* **PASSAGE TO READ**
* * *
Plentiful information is available to homeowners offering advice and whether this technology could provide them with a tangible solution. Heat pumps can be linked to existing radiator systems making them ideal for retrofit as well as solutions for new build homes. Handy calculators, such as the one NIBE provides, allow you to share your current usage and determine the financial benefits changing to renewable energy could deliver.
The RHI scheme was the first of its kind in the world with the aim of making a significant contribution to the 2020 ambition of 12% of UK heating being generated from renewable sources as opposed to more typically conventional sources.
“Primarily homeowners want reliability from their heating and hot water systems but cost effectiveness also plays a huge part in their decision making process,” said Robin. “As more people, particulary those that are not connected to main supplies, discover the ease, simplicity and reliability of heating systems such as heat pumps the increase in RHI payments will only serve to fuel further installations.”
Mark Goldman who installed a NIBE Ground Source Heat Pump system into his new property in Devon has enjoyed RHI payments to within a pound of the estimate provided by his Installer. “Our old home was a draughty Georgian property that required three oil fired boilers to keep us warm. When we designed our new home we were determined not to be held to ransom by oil prices and this sparked the idea of building an energy efficient house. We have actually enjoy the experience of installing renewable and energy efficient elements to our home and are pleased the Renewable Heat Incentive (RHI) payments are exactly as predicted coming in within £1 of the original estimate!”
Never before have climate issues been more discussed with the recent extreme weather events and international leaders coming together to drive action on climate change. These extreme weather events are getting worse and there will be more of them. Urgent action is needed to address climate change and this means that renewable technologies need to take on a bigger and more important role in the UK which should lead by example. The Renewable Heat Incentive (RHI) is an area where the UK has led; the RHI was the world’s first financial incentive of its kind and it continues to play a significant part reducing our dependency on fossil fuels for heating, lowering our carbon emissions and tackling climate change.
In November 2015, the Government renewed its commitment to the RHI and in March 2016 it set out its proposals to reform the scheme. The industry has waited with bated breath for the regulations to come into force, unsure of what advice to give to clients and hesitant to speculate over timescales. The changes were anticipated in Spring 2017, however the election, followed in quick succession by summer recess, pushed back the implementation date further. Again, we waited for the uncertain conditions to pass.
The long wait for clarity was finally brought to an end on the 29th August when the regulations were laid before Parliament. Whilst this end to uncertainty is most certainly welcomed, the short time scales have caused some concern. The time between the regulations being laid and implementation was only three weeks, giving installers very little time to prepare for any changes. The short time-frame also means that some customers may have accelerated their projects so Ofgem are likely to have seen a last-minute flood of applications before the new regulations come into play.
* * *
* **DATA BLOCK**

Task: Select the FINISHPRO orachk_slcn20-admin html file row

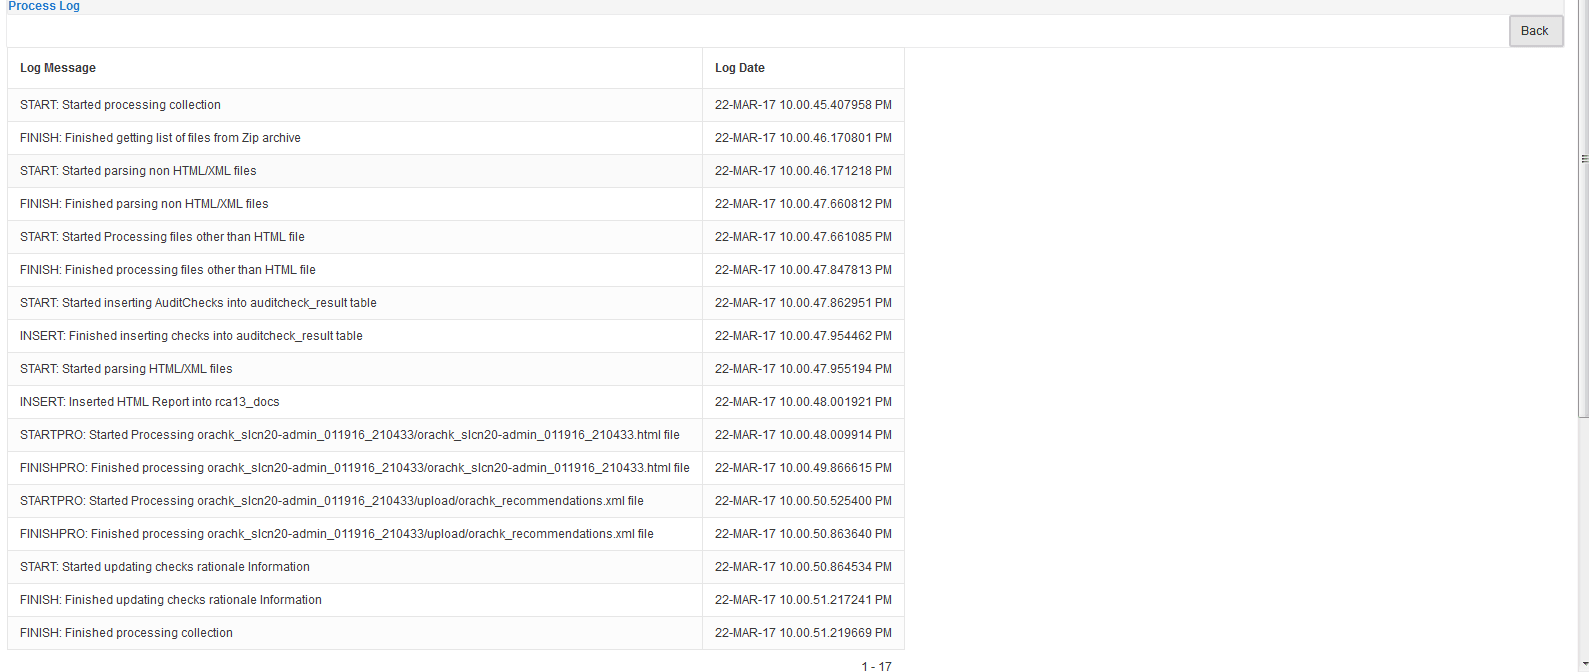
* * *
* **EXERCISE A**
From the passage on heat pumps and the RHI, list the things the RHI is said to continue to play a significant part in.
* **EXERCISE B**
Please answer these questions from the passage on heat pumps and the RHI:
(i) What share of UK heating did the 2020 ambition aim to generate from renewable sources?
(ii) How many oil fired boilers did Mark Goldman's old home require?
(iii) On what date were the regulations laid before Parliament?

* **WRITTEN RESPONSE A**
- Reducing our dependency on fossil fuels for heating
- Lowering our carbon emissions
- Tackling climate change

* **WRITTEN RESPONSE B**
(i) 12%
(ii) Three
(iii) The 29th August